▸ Given instruction
Reproduce every line of the records below, including the requests. Scale each coordinate in the answers by 1.6, round to whole numbers with halves rounded up, and omit the pictures.

▸ Records
□ □ □ □
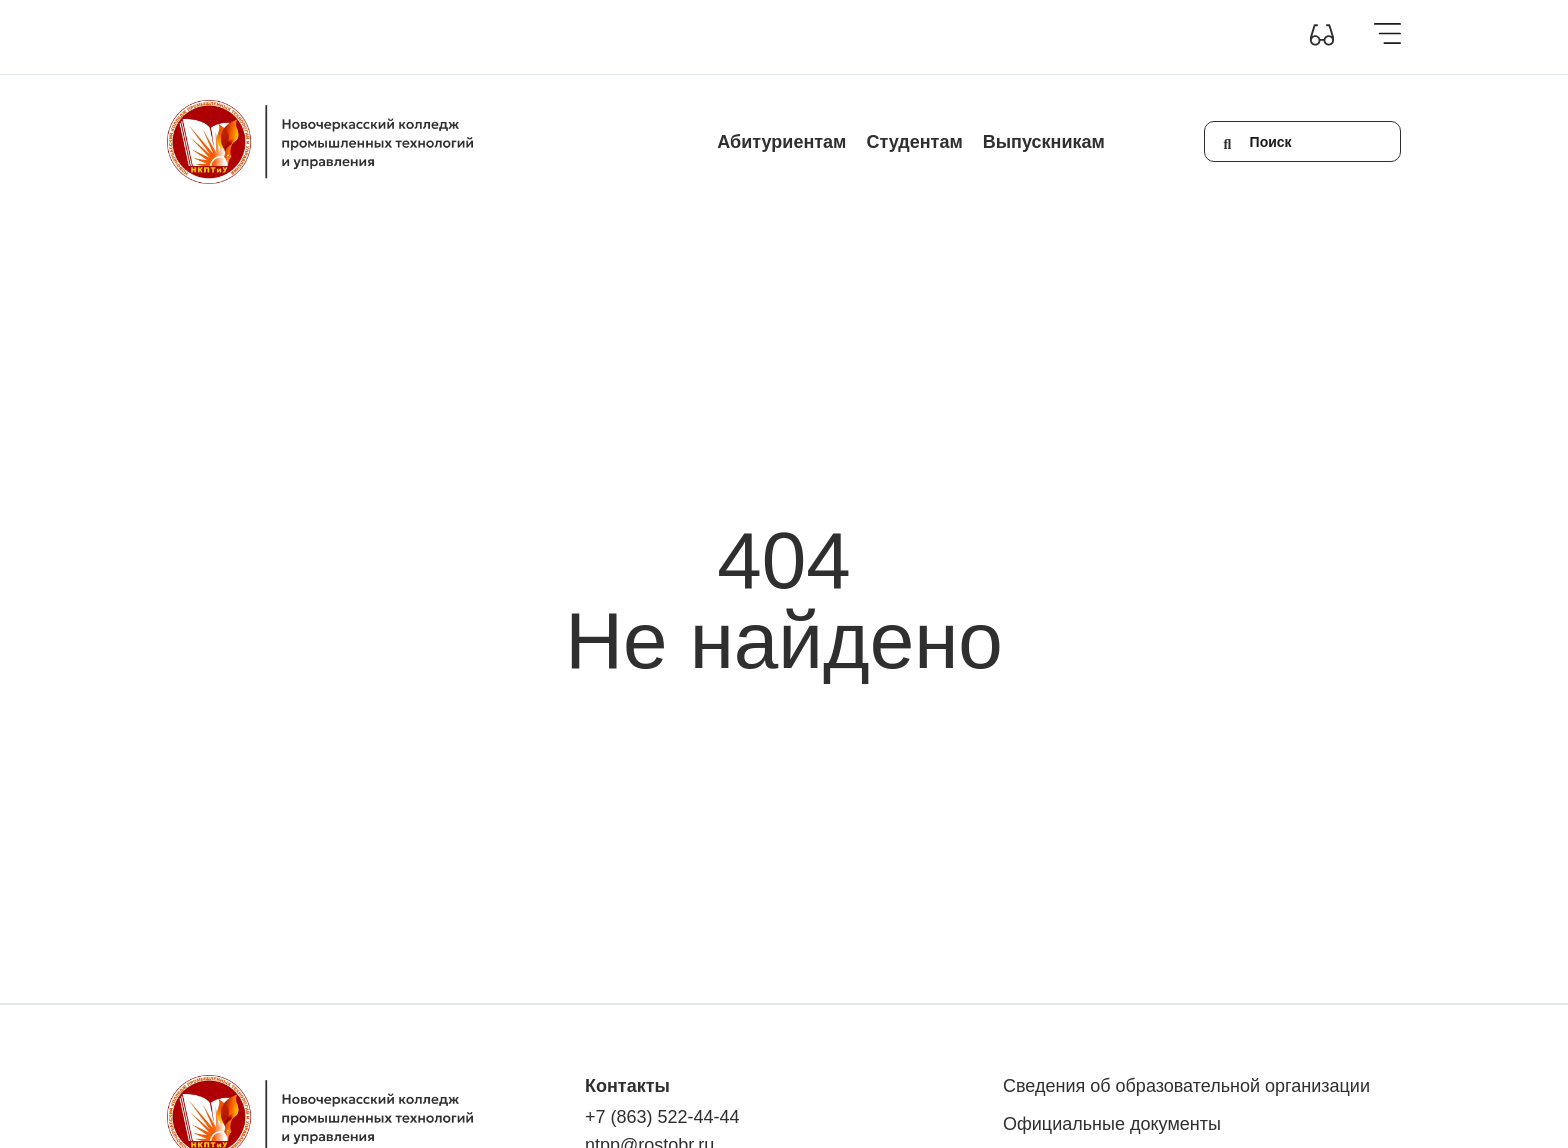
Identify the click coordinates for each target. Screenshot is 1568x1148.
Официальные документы (1112, 1124)
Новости (695, 37)
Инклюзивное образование (559, 37)
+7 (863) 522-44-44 (662, 1117)
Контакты (772, 37)
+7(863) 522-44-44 (1004, 37)
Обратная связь (873, 37)
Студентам (914, 142)
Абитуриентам (781, 142)
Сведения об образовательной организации (309, 37)
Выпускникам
□ □ □ □
▸ Task response
Identify the click coordinates for each target. Screenshot is 1568x1148.
Официальные документы (1779, 1798)
Новости (1112, 59)
Инклюзивное образование (894, 59)
+7 (863) 522-44-44 (1059, 1787)
Контакты (1235, 59)
+7(863) 522-44-44 (1606, 59)
Обратная связь (1397, 59)
Студентам (1462, 227)
Абитуриентам (1250, 227)
Сведения об образовательной организации (494, 59)
Выпускникам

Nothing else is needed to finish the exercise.